On her flight from the Georgia plantation that her mother vanished from years earlier, Cora Randall (Thuso Mbedu) is asked to share the story of her pain. In Whitehead’s version of history, the railroad isn’t a metaphor but a real underground transportation system with stationmasters and conductors and locomotives, some with curtained windows and wine aboard. Every stop represents a new hope and space for testimony. In each state that Cora disembarks, she reckons with her history, giving voice to where she’s been while facing slavery’s long shadow twisted into new forms: the smiling eugenicists glad to teach her how to read, or the religious fanatic (Lily Rabe) eager to save the soul of the woman trapped in her care while neighbors execute a Black woman in the public square.

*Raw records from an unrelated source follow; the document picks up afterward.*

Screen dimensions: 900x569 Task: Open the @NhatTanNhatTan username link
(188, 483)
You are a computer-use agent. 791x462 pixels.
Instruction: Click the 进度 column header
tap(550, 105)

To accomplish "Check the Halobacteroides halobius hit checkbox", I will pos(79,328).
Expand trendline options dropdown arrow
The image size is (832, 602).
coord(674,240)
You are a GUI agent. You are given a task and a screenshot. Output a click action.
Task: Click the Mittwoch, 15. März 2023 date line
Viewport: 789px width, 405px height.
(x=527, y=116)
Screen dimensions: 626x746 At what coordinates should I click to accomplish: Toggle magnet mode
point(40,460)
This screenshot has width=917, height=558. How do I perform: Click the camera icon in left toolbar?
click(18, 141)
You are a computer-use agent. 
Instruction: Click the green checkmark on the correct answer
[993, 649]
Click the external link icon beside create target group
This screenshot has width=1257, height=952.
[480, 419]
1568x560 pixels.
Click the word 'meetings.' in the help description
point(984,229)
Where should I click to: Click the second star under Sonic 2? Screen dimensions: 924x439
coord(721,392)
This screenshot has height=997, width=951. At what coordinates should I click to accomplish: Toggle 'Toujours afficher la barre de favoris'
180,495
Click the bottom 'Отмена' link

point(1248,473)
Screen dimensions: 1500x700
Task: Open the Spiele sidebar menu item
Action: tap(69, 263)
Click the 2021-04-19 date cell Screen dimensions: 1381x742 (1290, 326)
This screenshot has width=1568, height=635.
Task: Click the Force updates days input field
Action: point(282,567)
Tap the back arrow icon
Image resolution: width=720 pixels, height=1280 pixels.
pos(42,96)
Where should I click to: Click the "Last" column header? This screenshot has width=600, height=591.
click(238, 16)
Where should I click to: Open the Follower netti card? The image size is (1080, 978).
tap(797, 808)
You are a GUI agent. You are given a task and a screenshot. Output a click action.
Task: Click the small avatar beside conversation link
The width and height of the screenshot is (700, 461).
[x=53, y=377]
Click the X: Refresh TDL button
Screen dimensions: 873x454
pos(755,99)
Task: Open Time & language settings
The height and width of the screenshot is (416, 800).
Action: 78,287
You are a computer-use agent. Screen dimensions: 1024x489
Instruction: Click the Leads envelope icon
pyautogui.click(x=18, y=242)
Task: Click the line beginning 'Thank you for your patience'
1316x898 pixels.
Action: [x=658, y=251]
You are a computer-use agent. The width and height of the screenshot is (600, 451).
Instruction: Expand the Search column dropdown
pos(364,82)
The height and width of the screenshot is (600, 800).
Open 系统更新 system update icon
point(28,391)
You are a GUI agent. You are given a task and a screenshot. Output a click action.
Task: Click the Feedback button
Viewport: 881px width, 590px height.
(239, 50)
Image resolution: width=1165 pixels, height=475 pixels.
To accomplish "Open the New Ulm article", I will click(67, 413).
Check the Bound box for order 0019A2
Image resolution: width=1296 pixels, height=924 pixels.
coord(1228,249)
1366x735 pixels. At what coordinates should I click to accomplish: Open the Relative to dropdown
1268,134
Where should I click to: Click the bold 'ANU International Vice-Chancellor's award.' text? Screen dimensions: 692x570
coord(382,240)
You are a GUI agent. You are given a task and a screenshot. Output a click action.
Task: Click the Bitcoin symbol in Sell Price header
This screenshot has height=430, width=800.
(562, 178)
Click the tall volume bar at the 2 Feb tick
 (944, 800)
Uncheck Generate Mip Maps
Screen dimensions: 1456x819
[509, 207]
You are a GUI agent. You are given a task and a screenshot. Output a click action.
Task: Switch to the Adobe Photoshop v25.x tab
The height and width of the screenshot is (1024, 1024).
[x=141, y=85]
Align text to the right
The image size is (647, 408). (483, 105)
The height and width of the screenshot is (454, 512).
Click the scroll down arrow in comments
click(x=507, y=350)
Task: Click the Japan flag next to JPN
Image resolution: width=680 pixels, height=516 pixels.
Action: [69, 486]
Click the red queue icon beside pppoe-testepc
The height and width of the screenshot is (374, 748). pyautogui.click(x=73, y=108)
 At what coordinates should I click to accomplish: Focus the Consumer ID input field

Even when Cora finds refuge (and love) on a Black-owned farmstead, a community brimming with care and art and comfort, her emotional and physical scars resurface. As a railroad conductor warns her and her companion, Caesar (Aaron Pierre), her journey North will show her “the true face of America,” and Cora sees the specter of what she left behind again and again. This is a world, after all, where Black achievement, exemplified by the railroad that carries Cora from Georgia to Indiana, can only thrive when hidden beneath the earth.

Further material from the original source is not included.